Music, Memory, Doing The Right Thing

Photo Jhong Dizon

Early this summer, I watched residents from Sunrise Senior Living present a choral performance organized by the Levine School of Music. The choir was made up of people like my friend Miz N., all residents of Sunrise with varying levels of medical, physical, or mental disability.

Clearly, I wasn’t expecting a Carnegie Hall-worthy performance from the singers—although they were very much in tune. But I had no idea how moved I’d be watching this choir perform—with passion, dedication, and joy. And I couldn’t help but notice that as the music began, some of the residents seemed to light up! They reminded me of a YouTube clip that went viral some years ago, of Henry, an elderly nursing home resident whose eyes popped wide open upon hearing a piece of music from his youth.

It’s no wonder that clip went viral. Whether Henry reminds you of someone you know, or presents a hypothetical possibility in your distant future, his reaction is simultaneously joyous and moving.

Music, The Earliest Memory

It’s not surprising, really. The vast majority of us, the world over, have been sung to in infancy. After smell, music is probably one of our earliest concrete subconscious memories. Enter music therapy, and a pilot program like the Levine choir program, which is intended to be a more active way to engage residents, for whom it is all too easy to become passive, retreat into solitude, and rapidly disengage from the world.

Says Julia Reppucci, a music therapist and choral conductor who directed the choir I watched, “People remember singing. It’s adaptable and there is rarely a lifetime in which you don’t experience music.” Which probably explains why so many of the singers, like Henry, seemed to come a bit more alive, make eye contact, and seem happier as they sang.

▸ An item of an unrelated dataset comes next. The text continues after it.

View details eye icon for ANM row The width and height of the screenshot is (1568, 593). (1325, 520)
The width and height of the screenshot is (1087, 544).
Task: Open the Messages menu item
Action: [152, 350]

It's funny, until it's bittersweet. And it can happen to any one of us.

Music and Memory

This is especially true of residents who have been diagnosed with Alzheimer’s or struggle with memory. For them especially, the music helps lower inhibitions, allows them to be sillier, to be more themselves, and be more social.

“The music is the tool that increases their quality of life, helps them retrieve or make memories, and helps them work on whatever need they have,” Reppucci says.

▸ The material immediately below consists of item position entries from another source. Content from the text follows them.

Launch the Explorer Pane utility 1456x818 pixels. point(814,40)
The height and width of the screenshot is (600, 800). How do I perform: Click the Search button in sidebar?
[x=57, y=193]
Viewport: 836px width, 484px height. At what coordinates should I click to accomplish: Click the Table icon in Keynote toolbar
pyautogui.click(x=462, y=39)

And you could definitely see that during the performance. You could see some of the residents connect visually with the audience during much loved pieces like “Edelweiss” and enjoy themselves. Some memories might have been bittersweet––one singer, a recent widower, began to cry through “You Are My Sunshine”––but they are invaluable for a group of people who can be alone in their last years, and increasingly disconnected.

Fundraising To “Do The Right Thing”

So why don’t more organizations introduce music therapy? Clearly, programming costs money and arts organizations––rarely flush to begin with––have to be strategic about what kind of community outreach they can commit to or sustain. The challenge only intensifies for nonprofits.

Levine is able to offer music therapy programs like Sunrise’s because it was was fortunate and hardnosed enough to plan ahead for more earned revenue (versus fundraised income), says Lois Narvey, director of programs, events, and partnerships. This has allowed Levine to remain profitable, and as Narvey puts it, be able “to do the right thing” and offer meaningful, engaging programming for a community that can benefit from every opportunity to make friends and more memories.

Clearly, N and her friends did that the afternoon I watched them. So did their families and supporters, including this one.